El operativo se activó tras una llamada a los números de emergencia y se llevó a cabo en coordinación con Protección Civil (PC) y la Policía Municipal (PM), logrando asegurar al ejemplar sin causarle daño.
Especie en riesgo
El tigrillo (Leopardus wiedii) está catalogado en peligro de extinción conforme a la NOM-059-SEMARNAT-2010, que regula la protección de flora y fauna silvestre en México.
Su comercio, posesión o traslado sin autorización constituye un delito federal, ya que se trata de uno de los felinos más amenazados en Chiapas.

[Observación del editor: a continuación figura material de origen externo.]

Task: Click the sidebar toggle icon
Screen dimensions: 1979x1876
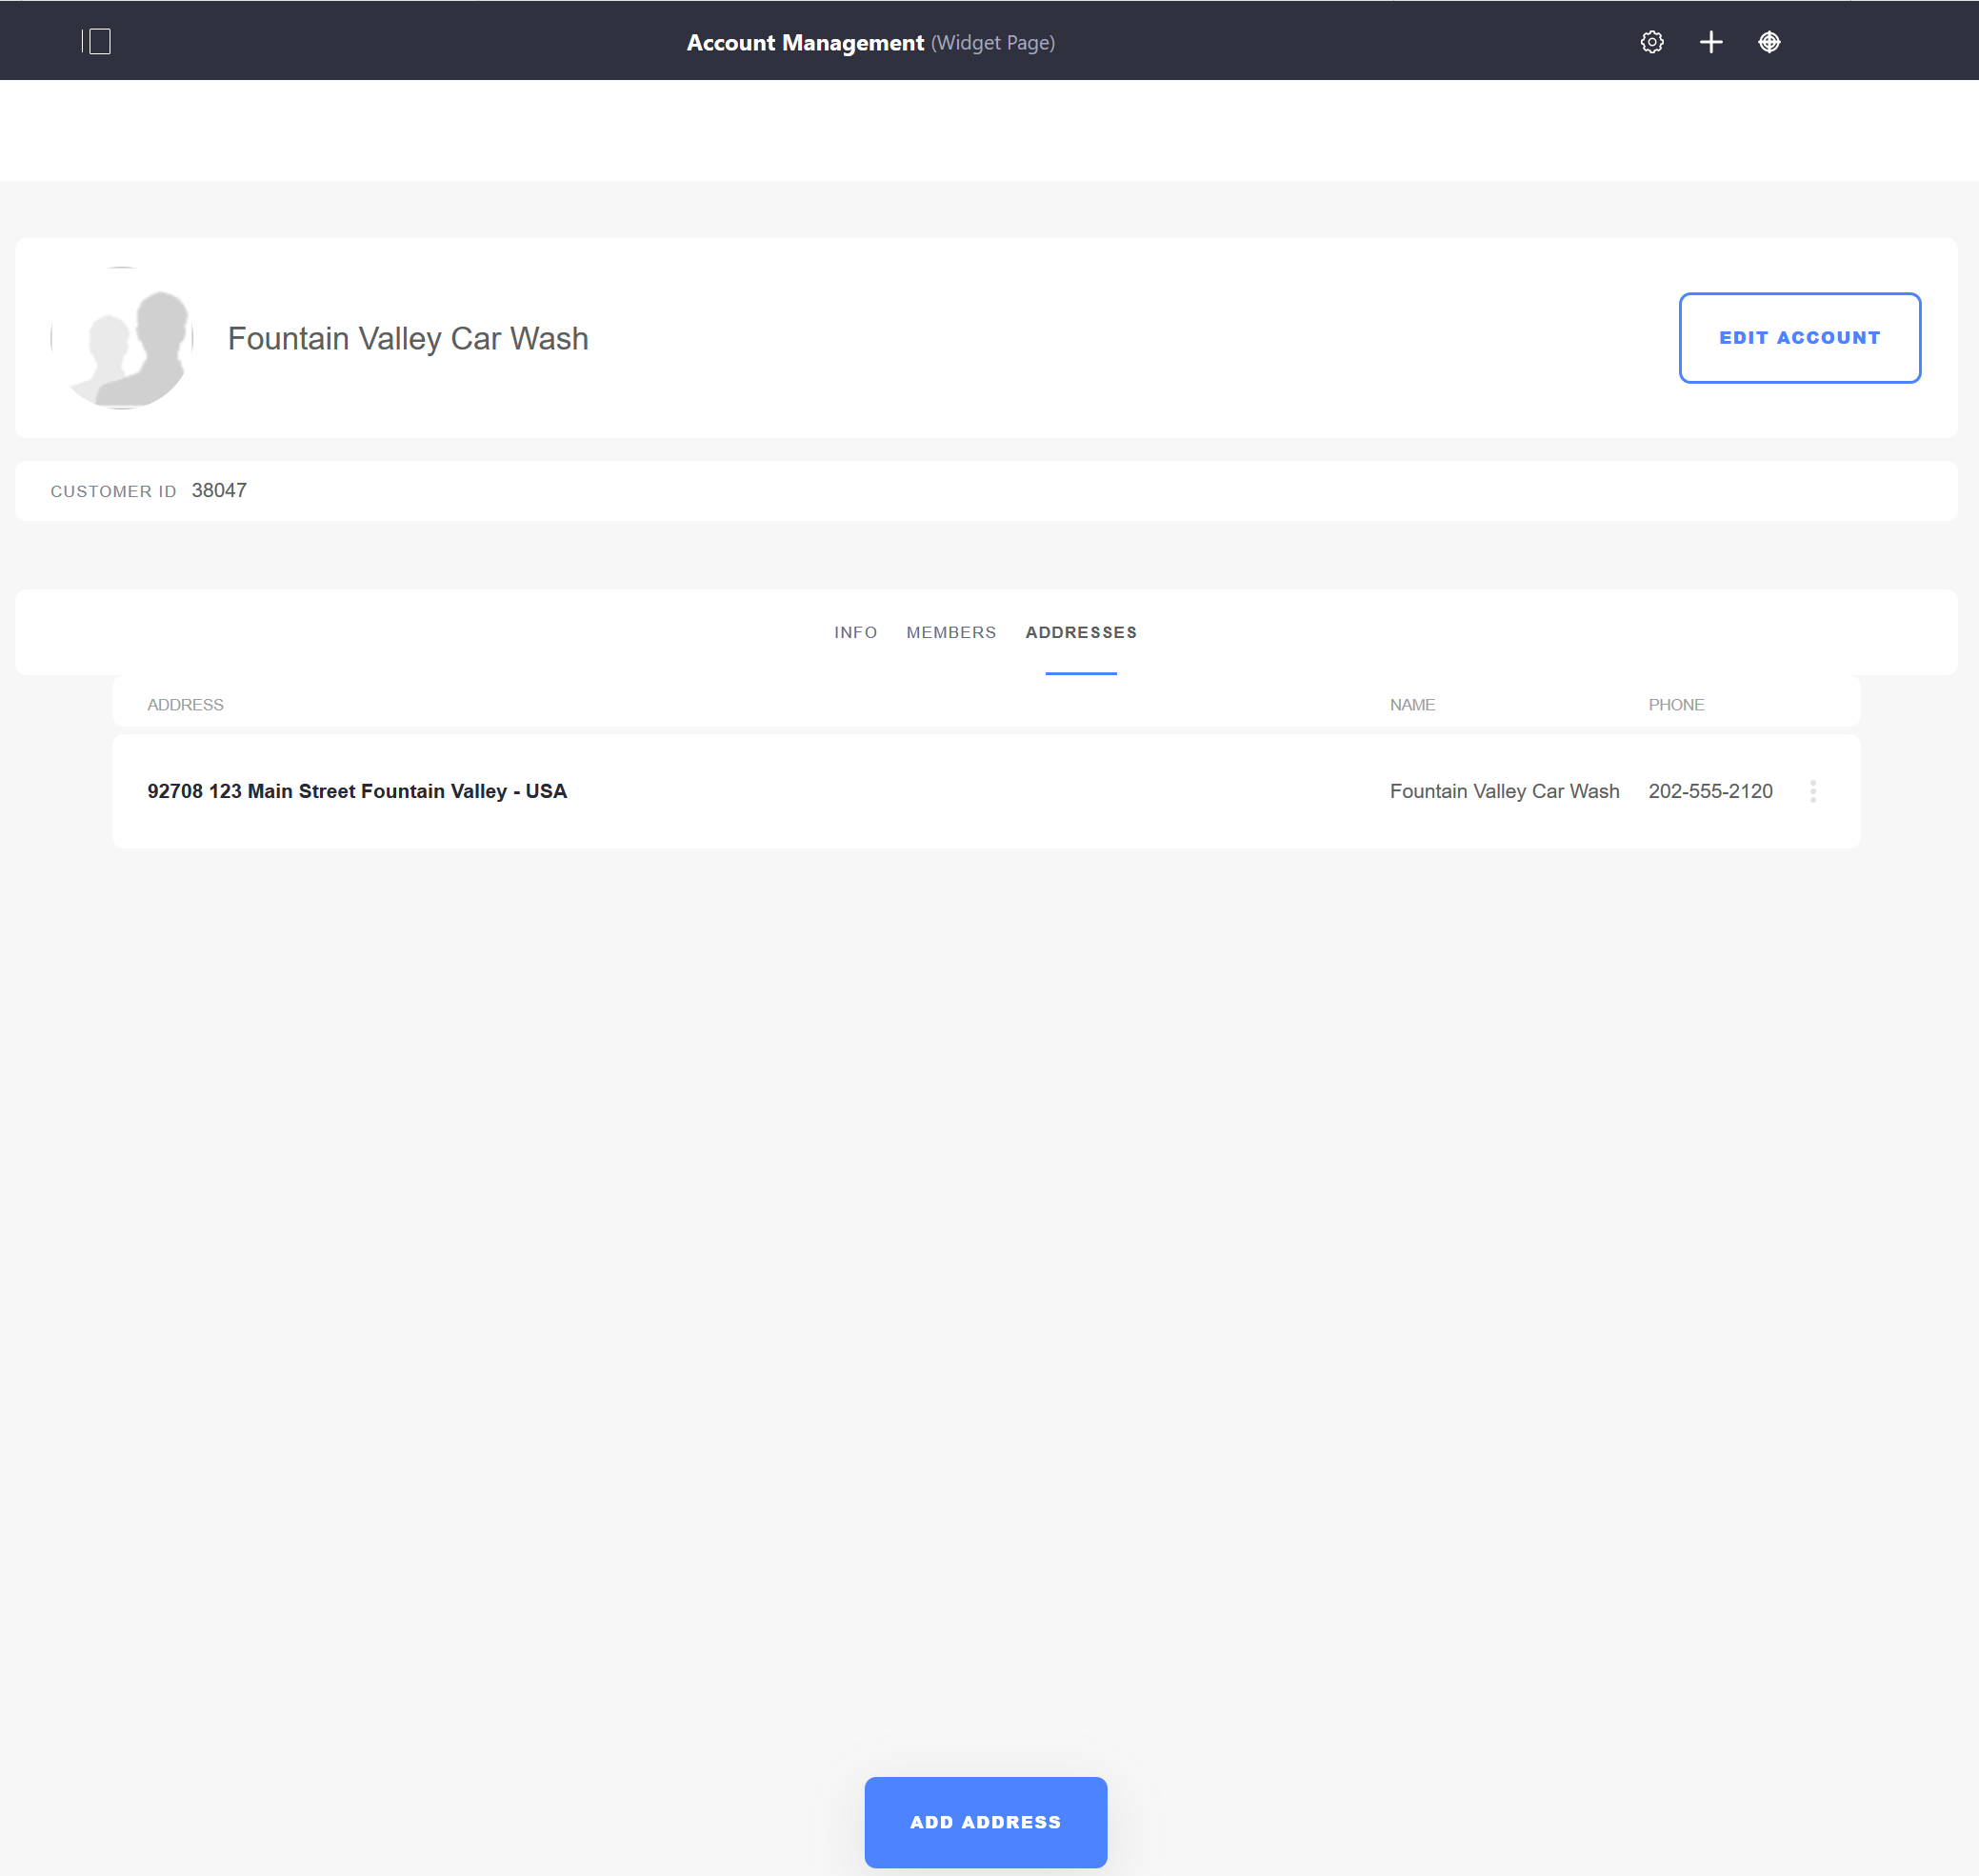Action: [x=97, y=39]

La pérdida de su hábitat, principalmente por la deforestación en regiones como la Selva Lacandona y Los Altos, ha obligado a estos animales a acercarse a zonas rurales y urbanas, ya sea en busca de alimento o por la separación de crías.
El ejemplar fue trasladado a una Unidad de Manejo Ambiental (UMA) en el municipio de Simojovel, donde iniciará un proceso de atención integral dividido en tres etapas: cuarentena para descartar enfermedades, valoración veterinaria y, finalmente, evaluación de sus capacidades para sobrevivir en libertad.
Allí, especialistas determinarán si el tigrillo puede ser reintroducido a su entorno natural.
De acuerdo con la delegación estatal de la Profepa, durante abril de 2026 se rescataron o aseguraron alrededor de 36 ejemplares de vida silvestre en Chiapas.
La legislación mexicana contempla sanciones severas para quienes posean o comercialicen especies protegidas: penales (uno a nueve años de prisión) o administrativas (multas de hasta cinco millones 600 mil pesos).